▸ **AUFGABE A**: Übersetze den folgenden Satz aus dem Textausschnitt über steigende Bauzinsen ins Englische: „Selbst Bauwillige, die bereits ein Grundstück besitzen, warten zumindest erst einmal ab.“
**** TEXTAUSSCHNITT ****
Steigende Zinsen, unkalkulierbare Kosten: Banken registrieren große Verunsicherung bei ihren Kunden

Der Traum von den eigenen vier Wänden ist für viele Menschen erst einmal ausgeträumt. Deutlich gestiegene Zinsen für Hypotheken-Darlehen, die anhaltend hohe Inflationsrate und zu viele Unwägbarkeiten bei der Entwicklung der Kosten zwingen mehr und mehr Bauinteressenten, ihre Pläne bis auf Weiteres zu begraben. Selbst Bauwillige, die bereits ein Grundstück besitzen, warten zumindest erst einmal ab. Das bestätigen regionale Geldinstitute auf Anfrage.
**** DIE DATENSÄTZE ****
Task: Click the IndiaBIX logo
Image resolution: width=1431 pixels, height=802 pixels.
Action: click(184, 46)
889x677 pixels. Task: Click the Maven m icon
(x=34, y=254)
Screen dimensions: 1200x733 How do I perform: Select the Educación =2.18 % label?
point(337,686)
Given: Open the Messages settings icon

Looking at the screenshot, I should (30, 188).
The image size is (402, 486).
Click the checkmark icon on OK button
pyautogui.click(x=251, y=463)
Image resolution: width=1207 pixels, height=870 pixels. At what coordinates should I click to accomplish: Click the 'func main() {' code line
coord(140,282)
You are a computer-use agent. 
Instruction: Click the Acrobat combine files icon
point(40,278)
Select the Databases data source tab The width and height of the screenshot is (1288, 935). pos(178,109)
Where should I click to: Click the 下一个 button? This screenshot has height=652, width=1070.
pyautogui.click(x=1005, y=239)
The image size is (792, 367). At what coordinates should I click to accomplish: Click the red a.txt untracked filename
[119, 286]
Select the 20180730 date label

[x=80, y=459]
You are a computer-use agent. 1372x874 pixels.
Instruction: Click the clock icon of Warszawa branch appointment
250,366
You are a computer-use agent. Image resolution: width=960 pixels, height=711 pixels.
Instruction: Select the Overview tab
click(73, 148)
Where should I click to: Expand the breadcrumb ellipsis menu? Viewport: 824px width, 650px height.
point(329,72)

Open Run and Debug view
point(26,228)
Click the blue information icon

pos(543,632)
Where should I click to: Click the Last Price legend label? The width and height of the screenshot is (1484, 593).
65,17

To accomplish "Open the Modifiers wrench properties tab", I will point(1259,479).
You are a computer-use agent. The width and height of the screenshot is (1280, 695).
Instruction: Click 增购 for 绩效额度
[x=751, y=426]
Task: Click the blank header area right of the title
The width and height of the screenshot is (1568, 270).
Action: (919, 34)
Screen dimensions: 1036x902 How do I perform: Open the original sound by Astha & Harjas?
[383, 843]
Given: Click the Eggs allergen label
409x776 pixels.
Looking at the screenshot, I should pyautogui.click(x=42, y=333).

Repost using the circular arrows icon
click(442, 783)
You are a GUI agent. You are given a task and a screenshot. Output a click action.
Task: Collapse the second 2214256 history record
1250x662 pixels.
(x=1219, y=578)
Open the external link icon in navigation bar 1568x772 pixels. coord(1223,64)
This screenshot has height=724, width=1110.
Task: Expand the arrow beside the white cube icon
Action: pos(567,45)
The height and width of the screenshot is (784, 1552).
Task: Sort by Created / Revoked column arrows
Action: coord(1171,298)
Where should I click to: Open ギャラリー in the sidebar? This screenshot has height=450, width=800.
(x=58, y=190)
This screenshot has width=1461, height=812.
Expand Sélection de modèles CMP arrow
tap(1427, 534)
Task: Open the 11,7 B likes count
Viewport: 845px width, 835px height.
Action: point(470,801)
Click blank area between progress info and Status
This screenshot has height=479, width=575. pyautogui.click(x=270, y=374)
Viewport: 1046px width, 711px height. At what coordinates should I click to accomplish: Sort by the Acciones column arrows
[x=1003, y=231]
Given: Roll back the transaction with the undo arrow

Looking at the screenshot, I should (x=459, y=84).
****
▸ **AUFGABE B**: Tausche in den Datensätzen im Abschnitt von der Zeile mit „889x677 pixels. Task: Click the Maven m icon“ bis einschließlich der Zeile mit „pyautogui.click(x=251, y=463)“ das Wort „icon“ gegen „symbol“ und gib nur diese Zeilen wieder, sonst unverändert.

▸ **ERGEBNIS A**: Even prospective builders who already own a plot of land are at least waiting for now.

▸ **ERGEBNIS B**:
889x677 pixels. Task: Click the Maven m symbol
(x=34, y=254)
Screen dimensions: 1200x733 How do I perform: Select the Educación =2.18 % label?
point(337,686)
Given: Open the Messages settings symbol

Looking at the screenshot, I should (30, 188).
The image size is (402, 486).
Click the checkmark symbol on OK button
pyautogui.click(x=251, y=463)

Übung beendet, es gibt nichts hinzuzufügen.